"But I believe that she will reach what she wants, some day," was the reply. "She has youth and health and unbounded hope. The other day I quoted an old Norwegian proverb, 'He waits not long who waits for a feast.' She wrote it on the kitchen door, saying, 'I'll have to wait till I can earn enough money to buy one hive of bees, and then I'll wait for that hive to swarm and make another, and for the two to grow into a hundred, and that into two hundred maybe, before I'll have enough to go away and study. It'll be years and years before I reach the mark I've set for myself, but when I'm really an artist, doing the things I've dreamed of doing, that will be a feast worth any amount of waiting.' Now in less than a week she has found her way to the first step, the first hive of bees, and I'm truly glad for her."

"But the happier such beginnings, the more tragic the end, oftentimes," Mr. Armond answered. "I've known such cases,—scores of them, when I was an art student myself in Paris. Girls and young fellows who thought they were budding geniuses.
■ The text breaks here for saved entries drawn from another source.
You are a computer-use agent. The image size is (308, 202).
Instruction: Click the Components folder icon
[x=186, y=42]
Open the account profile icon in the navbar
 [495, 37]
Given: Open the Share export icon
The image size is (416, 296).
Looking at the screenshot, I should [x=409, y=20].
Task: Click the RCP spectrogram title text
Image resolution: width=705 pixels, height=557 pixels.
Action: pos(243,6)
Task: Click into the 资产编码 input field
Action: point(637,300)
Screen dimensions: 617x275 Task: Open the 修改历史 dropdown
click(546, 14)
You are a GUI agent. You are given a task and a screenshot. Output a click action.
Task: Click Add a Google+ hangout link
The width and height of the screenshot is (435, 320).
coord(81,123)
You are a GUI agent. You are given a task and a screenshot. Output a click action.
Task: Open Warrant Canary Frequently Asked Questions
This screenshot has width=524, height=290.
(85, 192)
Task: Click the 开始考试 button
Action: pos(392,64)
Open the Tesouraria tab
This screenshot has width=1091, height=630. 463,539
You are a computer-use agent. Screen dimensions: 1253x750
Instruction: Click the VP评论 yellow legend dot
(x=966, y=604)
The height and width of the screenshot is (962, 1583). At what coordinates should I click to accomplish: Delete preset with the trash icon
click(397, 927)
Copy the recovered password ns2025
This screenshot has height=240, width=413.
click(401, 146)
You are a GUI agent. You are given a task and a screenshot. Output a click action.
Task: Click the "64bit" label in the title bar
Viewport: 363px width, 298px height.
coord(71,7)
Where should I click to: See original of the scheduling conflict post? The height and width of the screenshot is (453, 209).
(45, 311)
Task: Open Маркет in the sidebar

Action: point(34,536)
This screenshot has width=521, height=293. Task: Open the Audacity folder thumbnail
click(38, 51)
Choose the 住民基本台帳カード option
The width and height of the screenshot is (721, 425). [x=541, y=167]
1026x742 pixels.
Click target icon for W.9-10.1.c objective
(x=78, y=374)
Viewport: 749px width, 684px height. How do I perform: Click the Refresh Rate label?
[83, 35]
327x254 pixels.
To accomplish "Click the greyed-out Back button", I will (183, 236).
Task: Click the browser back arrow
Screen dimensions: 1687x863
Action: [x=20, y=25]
Who left home and country and everything else for art's sake. They lived in garrets, and slaved and struggled and starved on for years, only to find in the end that they were not geniuses, only to face failure. I never encourage beginners any more. For what is more cruel than to say to some hungry soul, 'Go on, wait, you'll reach the feast, your longing shall be satisfied,' when you know full well that in only one case in ten thousand, perhaps, can there be a feast for one of them. That when they stretch out their hands for bread there will be only a stone."

"But you reached it yourself, Armond, you know you did," answered Mr. Ellestad, who had known the new boarder well in his younger days. "To have had pictures hung in the Salon and Academy, to be recognized as a success in both hemispheres, isn't that enough of a feast to satisfy most men?"

The face turned to him in reply wore the look of one who has fought the bitterest of fights and fallen vanquished.

"No. To have a sweet snatched away just as it is placed to one's lips is worse than never to have tasted it. What good does it do me now? Look at me, a hopeless invalid, doomed to a year or two of unendurable idleness. How much easier it would be for me now to fold my hands and wait, if I had no baffled ambitions to torment me hourly, no higher desires in life than Chris there."

He pointed to the swarthy Mexican, digging a ditch across the alfalfa pasture. "No," he repeated. "I'd never encourage any one, now, to start on such an unsatisfactory quest."

"I'm sorry," said Mr. Ellestad. "When I heard that you were coming, I hoped that you would take an interest in Joyce Ware. You could be the greatest inspiration and help to her, if you only would."

"There she is now," exclaimed Mrs. Lee, who sat facing the road. "It does me good to see any one swing along as she does, with so much energy and purpose in every movement."

Mr. Armond turned his head slightly for a view of the girlish figure moving rapidly toward them.

"Don't tell her that I am an artist, Ellestad," he said, hurriedly, as she drew near, "or that I've ever lived in the Latin Quarter or—or anything like that. I know how schoolgirls gush over such things, and I'm in no mood for callow enthusiasms."